The Word Made Flesh (king_felix) wrote in business_major,
The Word Made Flesh

Some business/finance questions.

A friend and I are working on raising $400,000.00 for a package consisting of two feature length HD documentaries. This is the first time that we've put together a business plan, and we'll soon be consulting with a lawyer as to what our next steps should be before we start securing investors.

We aren't business majors and don't have business experience. We have lots of experience in film production, but unfortunately there isn't a money person in our mix. I'm posting in a few business/accounting/finance communities in the hopes that some of you might be willing to have a look and offer advice.

The business plan PDF can be downloaded by following this link.

We particularly need the following questions answered (below the cut):

We want to set up an escrow account to hold the investors money until an agreed upon date when production will start. Does this cost anything, and what would be the best place to go to do serve as an escrow agent?

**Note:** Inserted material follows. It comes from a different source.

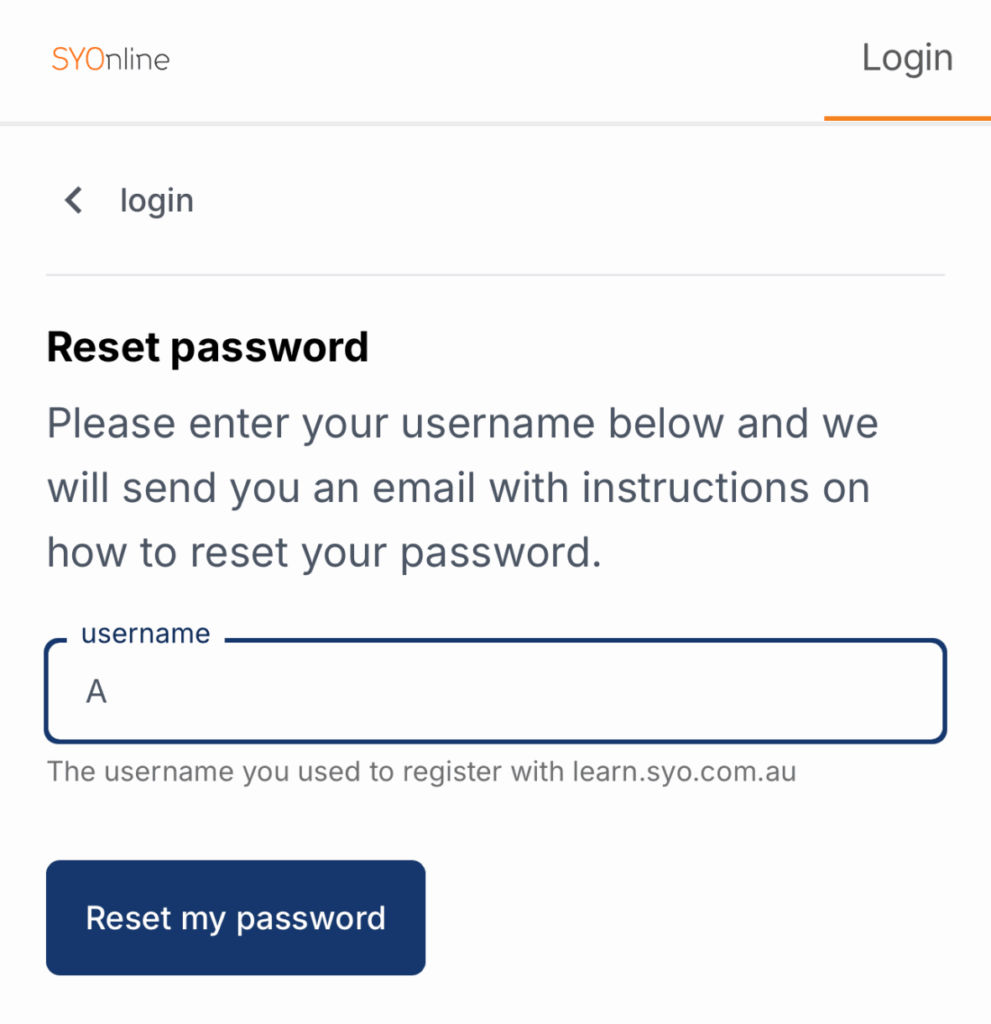Click the "Please enter your username" text line
Image resolution: width=991 pixels, height=1024 pixels.
click(x=462, y=424)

We know that we want the production company to be some form of corporation to limit liability, but which form will be best for us? All paid personnel, including the producers, are subcontractors in this business plan (both to limit our need to deal with payroll, withholding, etc., and to simplify the tax situation for the business). However, if the business continues and is successful we would like to make those involved actual employees at a later date. In other words we would like to keep our options open. The ideal situation that I can imagine tax-wise for the company is that at the end of the year the company owes nothing in taxes, the entire tax burden is transferred to the investors and subcontractors, and the business owns the equipment. Is this feasible, or am I missing something? Most of the small production companies that I know of are LLC's, but I know that S-corp and C-corp are out there as well, which of these would be the best fit for us?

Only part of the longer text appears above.